Теперь об опере. Все действие чеховской пьесы у Туминаса сопровождает музыка — мучительно-сумрачная или взвинченно-гротескная — Фаустаса Латенаса. Она звучит то фоном, то раздражающим аккомпанементом, создавая ощущение механического оперного театра, в который за столетие эксплуатации превратился чеховский текст. Этот ключ многое объясняет: благодаря музыке и откровенной, «итальянской» игре а-парт, прямо на зал, мы слышим чеховский текст не как привычную ажурную вязь «подтекстов и настроений», но как идеальную «оперу» — систему виртуозно отлаженных арий и дуэтов, хоров и увертюр.

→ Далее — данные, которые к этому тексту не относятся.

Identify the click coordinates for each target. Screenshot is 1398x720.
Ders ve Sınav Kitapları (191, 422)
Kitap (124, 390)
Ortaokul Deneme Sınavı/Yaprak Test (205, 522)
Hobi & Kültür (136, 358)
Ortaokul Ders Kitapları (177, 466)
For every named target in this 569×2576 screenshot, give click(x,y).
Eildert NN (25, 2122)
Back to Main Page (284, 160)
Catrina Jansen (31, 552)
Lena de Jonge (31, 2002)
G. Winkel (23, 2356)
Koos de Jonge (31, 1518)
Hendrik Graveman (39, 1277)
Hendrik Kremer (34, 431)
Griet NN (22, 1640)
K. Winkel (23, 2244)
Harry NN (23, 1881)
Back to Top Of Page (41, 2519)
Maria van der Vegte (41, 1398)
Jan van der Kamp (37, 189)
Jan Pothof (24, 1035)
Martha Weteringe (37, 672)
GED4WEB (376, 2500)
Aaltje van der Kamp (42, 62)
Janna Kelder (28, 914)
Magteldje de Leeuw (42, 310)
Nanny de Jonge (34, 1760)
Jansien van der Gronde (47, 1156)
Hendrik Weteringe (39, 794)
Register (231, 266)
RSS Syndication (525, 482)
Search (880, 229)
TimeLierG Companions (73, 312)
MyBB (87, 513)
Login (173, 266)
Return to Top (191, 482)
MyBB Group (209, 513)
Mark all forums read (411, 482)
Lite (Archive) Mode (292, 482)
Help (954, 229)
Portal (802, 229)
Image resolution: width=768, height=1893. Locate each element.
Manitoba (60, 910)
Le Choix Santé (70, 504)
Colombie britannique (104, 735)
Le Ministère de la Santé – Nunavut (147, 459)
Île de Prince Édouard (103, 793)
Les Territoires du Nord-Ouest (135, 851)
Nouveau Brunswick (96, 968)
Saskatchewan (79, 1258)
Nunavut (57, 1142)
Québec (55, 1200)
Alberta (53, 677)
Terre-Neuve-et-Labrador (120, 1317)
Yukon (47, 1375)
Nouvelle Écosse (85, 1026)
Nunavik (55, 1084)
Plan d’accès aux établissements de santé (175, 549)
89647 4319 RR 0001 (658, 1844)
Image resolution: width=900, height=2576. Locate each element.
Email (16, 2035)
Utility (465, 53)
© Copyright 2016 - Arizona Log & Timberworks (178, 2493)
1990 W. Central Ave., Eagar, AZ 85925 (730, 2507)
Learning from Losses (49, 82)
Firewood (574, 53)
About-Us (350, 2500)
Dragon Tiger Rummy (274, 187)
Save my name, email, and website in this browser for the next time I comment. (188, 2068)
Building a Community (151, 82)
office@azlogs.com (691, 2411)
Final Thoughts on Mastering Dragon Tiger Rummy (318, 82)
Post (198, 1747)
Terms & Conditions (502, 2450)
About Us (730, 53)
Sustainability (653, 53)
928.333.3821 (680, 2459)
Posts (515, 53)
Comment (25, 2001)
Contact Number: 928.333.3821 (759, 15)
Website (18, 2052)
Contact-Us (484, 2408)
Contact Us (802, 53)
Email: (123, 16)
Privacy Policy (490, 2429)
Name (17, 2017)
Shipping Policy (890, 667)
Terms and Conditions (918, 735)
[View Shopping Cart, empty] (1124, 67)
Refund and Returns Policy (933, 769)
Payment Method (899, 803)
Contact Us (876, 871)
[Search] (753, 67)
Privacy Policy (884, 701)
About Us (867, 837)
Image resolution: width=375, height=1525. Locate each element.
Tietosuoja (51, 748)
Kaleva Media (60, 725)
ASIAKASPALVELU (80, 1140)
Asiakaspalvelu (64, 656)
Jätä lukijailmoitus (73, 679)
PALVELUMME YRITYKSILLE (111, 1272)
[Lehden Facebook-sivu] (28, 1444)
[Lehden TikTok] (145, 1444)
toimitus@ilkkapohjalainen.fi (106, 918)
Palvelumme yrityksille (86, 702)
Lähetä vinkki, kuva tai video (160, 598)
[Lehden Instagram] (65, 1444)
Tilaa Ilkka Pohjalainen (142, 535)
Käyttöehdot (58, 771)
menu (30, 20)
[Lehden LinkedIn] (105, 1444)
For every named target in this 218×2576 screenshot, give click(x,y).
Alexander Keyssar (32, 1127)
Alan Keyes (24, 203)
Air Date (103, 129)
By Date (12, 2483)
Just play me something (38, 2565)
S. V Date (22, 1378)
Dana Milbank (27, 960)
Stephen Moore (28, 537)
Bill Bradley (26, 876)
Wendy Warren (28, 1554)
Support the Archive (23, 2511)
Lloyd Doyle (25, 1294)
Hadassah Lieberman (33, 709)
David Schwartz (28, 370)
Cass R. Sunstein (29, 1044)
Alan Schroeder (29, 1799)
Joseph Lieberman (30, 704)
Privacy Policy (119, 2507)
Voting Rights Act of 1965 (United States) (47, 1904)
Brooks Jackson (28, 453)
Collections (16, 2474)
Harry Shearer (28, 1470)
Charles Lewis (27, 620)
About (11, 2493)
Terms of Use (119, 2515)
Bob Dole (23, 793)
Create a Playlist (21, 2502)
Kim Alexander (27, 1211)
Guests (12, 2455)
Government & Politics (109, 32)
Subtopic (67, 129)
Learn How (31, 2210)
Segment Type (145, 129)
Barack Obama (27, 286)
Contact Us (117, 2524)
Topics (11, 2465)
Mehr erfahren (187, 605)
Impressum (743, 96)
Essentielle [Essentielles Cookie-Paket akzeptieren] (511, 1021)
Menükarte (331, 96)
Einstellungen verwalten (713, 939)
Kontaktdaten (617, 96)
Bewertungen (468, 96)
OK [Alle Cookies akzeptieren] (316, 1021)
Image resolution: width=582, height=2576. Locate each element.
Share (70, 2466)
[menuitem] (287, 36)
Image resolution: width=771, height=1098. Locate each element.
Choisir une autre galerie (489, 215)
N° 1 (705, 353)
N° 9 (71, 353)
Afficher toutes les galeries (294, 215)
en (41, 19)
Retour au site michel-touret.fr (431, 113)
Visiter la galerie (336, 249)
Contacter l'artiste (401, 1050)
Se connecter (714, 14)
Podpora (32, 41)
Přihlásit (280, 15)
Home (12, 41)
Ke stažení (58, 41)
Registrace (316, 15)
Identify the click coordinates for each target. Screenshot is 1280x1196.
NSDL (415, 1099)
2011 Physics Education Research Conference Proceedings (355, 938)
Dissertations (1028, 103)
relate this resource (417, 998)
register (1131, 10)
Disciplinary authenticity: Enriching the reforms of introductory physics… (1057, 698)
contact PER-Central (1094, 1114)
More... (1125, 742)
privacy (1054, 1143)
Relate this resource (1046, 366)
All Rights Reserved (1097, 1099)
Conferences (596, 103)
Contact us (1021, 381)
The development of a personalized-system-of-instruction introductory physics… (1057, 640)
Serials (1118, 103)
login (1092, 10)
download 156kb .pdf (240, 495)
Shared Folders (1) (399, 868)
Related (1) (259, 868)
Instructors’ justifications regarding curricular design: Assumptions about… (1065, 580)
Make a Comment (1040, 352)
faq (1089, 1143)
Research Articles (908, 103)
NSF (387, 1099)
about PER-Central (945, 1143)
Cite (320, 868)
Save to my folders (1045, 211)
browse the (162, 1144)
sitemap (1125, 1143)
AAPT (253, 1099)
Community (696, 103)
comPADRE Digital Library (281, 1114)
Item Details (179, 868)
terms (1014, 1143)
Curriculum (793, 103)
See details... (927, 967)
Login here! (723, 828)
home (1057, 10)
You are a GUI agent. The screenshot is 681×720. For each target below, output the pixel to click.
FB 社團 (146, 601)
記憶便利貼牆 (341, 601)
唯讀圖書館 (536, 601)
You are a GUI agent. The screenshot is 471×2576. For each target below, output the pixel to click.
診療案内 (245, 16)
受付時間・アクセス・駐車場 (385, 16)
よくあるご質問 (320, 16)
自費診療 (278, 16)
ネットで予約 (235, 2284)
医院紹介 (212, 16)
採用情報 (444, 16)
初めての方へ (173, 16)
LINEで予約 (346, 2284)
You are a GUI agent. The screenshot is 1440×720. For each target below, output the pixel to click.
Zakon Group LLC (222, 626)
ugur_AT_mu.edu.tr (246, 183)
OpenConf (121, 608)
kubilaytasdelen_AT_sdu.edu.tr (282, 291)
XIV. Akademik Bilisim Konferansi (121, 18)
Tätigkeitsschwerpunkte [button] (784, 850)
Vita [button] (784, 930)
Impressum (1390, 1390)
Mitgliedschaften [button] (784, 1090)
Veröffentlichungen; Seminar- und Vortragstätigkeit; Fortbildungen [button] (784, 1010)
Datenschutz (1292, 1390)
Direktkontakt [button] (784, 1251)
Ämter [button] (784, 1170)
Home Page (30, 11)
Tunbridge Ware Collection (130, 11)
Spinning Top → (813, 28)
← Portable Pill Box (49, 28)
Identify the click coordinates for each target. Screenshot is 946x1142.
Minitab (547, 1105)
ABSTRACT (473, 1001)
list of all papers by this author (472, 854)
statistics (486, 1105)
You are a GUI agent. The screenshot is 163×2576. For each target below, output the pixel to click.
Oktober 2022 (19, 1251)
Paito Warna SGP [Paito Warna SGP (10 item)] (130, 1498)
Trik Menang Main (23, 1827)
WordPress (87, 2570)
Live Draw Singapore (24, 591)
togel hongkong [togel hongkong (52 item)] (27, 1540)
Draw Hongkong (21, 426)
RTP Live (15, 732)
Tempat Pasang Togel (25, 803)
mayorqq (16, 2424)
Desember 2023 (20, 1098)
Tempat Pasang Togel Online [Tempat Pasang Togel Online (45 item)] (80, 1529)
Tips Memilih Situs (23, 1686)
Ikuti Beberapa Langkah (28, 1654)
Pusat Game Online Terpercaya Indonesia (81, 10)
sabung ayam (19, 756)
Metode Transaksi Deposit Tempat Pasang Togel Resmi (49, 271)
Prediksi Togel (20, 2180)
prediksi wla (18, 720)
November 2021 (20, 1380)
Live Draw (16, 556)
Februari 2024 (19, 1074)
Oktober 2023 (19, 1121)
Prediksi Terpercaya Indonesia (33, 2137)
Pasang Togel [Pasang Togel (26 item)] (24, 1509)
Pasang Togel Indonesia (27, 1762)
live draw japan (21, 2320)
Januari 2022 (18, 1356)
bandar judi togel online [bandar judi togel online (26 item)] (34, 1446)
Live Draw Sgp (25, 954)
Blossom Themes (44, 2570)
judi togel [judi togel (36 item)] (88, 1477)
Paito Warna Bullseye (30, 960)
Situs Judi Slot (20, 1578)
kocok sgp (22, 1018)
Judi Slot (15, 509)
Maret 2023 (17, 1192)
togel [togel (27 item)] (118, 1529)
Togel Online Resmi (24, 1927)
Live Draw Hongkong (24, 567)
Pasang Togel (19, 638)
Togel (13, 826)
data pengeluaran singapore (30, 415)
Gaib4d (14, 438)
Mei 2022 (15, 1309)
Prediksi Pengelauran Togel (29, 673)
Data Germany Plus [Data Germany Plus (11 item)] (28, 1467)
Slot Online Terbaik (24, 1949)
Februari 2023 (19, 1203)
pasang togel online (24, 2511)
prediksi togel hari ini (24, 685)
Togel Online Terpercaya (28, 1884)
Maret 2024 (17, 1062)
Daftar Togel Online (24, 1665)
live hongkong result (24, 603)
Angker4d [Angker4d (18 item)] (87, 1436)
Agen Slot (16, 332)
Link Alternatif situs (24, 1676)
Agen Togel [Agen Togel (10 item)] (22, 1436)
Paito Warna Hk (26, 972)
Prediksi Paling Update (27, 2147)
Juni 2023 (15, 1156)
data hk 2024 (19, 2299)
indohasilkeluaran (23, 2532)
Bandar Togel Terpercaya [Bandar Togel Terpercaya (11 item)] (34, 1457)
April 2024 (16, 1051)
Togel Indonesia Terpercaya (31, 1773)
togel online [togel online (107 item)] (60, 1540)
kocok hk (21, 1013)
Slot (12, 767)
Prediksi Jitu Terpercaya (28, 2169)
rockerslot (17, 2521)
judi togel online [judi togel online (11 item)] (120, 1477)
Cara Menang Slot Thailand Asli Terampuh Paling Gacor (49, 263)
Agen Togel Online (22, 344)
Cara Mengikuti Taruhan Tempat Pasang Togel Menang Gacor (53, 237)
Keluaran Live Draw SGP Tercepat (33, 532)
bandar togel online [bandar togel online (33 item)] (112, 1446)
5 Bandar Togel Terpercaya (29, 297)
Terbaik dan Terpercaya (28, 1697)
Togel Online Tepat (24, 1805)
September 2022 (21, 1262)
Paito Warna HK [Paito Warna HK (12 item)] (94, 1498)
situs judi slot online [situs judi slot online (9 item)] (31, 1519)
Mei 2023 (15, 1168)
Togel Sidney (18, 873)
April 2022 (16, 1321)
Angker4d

Они в вихре несутся один за другим, заново поражая нас структурным напором чеховского мастерства. А по ту сторону этой превосходной фарсовой оперы тянется иная жизнь — нескончаемый плач дяди Вани. Слезы душат его всегда — и когда он смеется горестно и безнадежно, и когда по-детски радуется или так же по-детски смущенно прячется от вида бурных объятий Астрова и Елены Андреевны.
Когда же наступает его последний час, Соня рисует на его безнадежно заплаканном лице веселую улыбку безнадежного страдания, с которой он и исчезает в тумане.
Ваня — лучший из всех. Он смешон только потому, что мир так отчаянно плох, так безнадежно несовершенен. Мертвая гротескная опера современной жизни и живой человек не могут существовать вместе. Кто-то должен исчезнуть… Но оставить по себе памятник... памятник льву.